### [Data to examine]

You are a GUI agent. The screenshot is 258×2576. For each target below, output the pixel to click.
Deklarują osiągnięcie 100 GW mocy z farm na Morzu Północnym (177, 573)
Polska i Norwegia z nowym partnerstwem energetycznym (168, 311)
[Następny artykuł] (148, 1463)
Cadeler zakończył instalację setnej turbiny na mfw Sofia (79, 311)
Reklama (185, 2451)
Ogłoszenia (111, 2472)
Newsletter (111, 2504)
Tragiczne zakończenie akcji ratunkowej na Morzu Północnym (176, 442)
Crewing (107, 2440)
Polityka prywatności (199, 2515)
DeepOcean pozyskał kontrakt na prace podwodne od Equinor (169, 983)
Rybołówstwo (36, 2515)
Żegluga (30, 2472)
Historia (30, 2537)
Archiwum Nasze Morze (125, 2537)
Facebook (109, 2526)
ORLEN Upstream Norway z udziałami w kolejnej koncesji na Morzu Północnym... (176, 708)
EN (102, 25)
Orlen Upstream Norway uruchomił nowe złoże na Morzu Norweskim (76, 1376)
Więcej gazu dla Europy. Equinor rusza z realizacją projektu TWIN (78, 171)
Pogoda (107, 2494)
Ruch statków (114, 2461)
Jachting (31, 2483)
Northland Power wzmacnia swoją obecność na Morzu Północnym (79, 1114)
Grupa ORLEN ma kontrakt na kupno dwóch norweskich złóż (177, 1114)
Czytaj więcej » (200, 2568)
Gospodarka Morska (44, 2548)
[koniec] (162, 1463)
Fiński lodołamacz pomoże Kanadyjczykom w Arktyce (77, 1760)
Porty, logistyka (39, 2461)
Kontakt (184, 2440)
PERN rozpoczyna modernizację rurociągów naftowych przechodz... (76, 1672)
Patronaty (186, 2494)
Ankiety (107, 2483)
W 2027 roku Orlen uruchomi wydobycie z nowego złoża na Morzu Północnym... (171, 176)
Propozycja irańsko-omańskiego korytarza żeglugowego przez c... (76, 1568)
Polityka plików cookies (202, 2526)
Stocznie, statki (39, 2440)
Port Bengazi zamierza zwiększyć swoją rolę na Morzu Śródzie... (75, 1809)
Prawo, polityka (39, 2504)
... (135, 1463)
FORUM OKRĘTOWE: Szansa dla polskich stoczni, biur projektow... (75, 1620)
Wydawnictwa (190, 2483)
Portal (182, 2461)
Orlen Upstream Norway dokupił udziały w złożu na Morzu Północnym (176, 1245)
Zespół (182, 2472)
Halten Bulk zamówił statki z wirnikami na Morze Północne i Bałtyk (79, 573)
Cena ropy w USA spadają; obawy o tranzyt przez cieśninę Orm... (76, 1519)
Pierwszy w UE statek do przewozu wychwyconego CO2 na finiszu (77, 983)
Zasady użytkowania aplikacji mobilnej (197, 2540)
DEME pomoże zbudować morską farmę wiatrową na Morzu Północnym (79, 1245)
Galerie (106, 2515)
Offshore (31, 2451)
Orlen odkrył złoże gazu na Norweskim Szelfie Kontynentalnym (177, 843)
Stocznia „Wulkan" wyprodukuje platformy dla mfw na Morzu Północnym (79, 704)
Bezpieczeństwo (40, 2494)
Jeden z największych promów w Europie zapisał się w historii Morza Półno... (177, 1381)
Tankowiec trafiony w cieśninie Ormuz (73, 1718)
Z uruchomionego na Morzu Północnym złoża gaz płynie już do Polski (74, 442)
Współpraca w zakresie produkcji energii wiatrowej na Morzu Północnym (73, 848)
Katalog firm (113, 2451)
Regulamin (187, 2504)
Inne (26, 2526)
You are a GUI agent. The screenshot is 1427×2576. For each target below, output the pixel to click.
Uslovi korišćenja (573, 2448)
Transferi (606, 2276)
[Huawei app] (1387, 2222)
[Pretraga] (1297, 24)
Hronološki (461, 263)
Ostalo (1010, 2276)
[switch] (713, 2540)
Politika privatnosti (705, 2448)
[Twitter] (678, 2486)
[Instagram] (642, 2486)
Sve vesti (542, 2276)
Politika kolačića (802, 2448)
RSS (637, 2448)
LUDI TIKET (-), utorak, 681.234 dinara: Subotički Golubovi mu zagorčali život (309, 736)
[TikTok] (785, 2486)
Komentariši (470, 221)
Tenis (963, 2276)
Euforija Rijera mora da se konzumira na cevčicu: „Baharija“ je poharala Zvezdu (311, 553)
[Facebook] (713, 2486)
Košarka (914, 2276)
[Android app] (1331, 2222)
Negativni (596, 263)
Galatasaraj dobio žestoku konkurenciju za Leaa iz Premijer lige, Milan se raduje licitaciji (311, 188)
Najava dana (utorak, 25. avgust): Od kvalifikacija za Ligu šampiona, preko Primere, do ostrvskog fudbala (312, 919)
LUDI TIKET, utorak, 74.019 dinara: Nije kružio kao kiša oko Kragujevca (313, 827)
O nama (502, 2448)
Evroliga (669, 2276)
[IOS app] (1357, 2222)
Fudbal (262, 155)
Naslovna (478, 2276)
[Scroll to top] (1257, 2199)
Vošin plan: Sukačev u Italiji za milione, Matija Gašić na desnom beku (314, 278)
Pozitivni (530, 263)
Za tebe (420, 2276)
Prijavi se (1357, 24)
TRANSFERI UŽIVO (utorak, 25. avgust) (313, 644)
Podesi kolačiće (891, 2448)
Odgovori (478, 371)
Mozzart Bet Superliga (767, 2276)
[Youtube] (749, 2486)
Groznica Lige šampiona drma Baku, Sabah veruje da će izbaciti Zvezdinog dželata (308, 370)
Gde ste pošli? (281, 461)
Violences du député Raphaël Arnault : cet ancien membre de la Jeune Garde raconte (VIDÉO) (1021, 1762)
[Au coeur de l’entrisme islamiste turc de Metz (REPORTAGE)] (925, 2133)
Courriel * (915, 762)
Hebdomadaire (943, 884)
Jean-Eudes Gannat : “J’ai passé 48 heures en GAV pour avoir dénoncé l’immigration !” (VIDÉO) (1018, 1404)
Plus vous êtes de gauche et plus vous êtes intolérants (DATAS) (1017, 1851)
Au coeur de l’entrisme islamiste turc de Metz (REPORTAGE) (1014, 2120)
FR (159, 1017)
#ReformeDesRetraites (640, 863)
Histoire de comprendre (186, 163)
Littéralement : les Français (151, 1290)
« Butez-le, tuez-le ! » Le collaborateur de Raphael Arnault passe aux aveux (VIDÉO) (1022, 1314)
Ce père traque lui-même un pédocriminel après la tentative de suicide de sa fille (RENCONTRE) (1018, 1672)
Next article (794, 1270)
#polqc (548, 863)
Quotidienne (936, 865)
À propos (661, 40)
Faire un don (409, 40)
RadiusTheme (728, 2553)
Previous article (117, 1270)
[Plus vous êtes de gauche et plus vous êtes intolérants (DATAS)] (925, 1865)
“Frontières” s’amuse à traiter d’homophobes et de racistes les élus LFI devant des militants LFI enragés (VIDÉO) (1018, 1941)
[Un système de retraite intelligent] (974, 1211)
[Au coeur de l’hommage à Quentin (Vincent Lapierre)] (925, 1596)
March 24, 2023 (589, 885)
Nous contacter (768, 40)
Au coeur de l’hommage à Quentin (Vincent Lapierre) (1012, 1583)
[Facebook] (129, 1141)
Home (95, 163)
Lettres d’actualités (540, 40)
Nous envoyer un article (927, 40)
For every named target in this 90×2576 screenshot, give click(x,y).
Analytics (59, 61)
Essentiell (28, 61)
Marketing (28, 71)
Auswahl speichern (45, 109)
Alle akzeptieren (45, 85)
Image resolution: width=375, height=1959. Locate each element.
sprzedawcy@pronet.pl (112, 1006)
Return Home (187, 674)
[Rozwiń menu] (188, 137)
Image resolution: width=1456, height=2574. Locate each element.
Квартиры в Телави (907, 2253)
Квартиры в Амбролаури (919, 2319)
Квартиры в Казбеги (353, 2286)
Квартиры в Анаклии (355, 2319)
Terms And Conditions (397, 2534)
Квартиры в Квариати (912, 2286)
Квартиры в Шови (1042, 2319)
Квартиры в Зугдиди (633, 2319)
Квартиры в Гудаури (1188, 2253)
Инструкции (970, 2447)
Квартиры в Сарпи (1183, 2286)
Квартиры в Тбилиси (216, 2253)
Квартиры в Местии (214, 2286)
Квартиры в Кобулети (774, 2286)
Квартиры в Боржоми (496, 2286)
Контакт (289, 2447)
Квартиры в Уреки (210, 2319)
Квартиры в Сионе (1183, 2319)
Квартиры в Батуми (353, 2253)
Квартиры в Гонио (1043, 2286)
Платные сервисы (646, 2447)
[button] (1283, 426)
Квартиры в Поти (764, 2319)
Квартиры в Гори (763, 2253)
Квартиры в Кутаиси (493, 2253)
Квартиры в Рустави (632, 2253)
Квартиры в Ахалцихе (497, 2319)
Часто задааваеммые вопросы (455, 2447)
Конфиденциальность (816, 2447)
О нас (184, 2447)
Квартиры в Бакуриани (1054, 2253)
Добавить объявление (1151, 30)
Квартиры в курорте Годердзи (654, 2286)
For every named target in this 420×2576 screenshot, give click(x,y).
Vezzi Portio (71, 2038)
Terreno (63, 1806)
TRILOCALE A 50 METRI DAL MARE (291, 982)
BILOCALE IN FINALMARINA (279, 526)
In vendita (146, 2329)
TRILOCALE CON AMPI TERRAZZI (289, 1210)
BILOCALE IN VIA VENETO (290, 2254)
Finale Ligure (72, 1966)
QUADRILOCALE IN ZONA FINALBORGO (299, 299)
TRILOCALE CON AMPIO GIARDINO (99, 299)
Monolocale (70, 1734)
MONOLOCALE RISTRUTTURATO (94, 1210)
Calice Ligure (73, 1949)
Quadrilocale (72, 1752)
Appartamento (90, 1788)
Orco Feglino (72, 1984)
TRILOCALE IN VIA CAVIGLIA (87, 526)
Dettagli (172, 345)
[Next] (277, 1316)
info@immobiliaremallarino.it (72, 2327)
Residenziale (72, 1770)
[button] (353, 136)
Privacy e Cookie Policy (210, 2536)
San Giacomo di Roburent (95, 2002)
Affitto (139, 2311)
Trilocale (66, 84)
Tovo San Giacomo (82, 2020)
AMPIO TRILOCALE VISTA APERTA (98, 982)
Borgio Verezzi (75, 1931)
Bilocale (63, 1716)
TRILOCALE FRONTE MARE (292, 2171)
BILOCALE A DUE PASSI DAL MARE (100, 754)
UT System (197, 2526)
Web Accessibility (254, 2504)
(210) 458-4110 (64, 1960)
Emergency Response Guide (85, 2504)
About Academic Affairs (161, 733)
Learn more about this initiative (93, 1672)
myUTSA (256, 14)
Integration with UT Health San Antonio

### [Assignment]
In exact wording, restate the lines of the data above from the first through the one holding "Rybołówstwo (36, 2515)", and stop after that line.

### [Your solution]
You are a GUI agent. The screenshot is 258×2576. For each target below, output the pixel to click.
Deklarują osiągnięcie 100 GW mocy z farm na Morzu Północnym (177, 573)
Polska i Norwegia z nowym partnerstwem energetycznym (168, 311)
[Następny artykuł] (148, 1463)
Cadeler zakończył instalację setnej turbiny na mfw Sofia (79, 311)
Reklama (185, 2451)
Ogłoszenia (111, 2472)
Newsletter (111, 2504)
Tragiczne zakończenie akcji ratunkowej na Morzu Północnym (176, 442)
Crewing (107, 2440)
Polityka prywatności (199, 2515)
DeepOcean pozyskał kontrakt na prace podwodne od Equinor (169, 983)
Rybołówstwo (36, 2515)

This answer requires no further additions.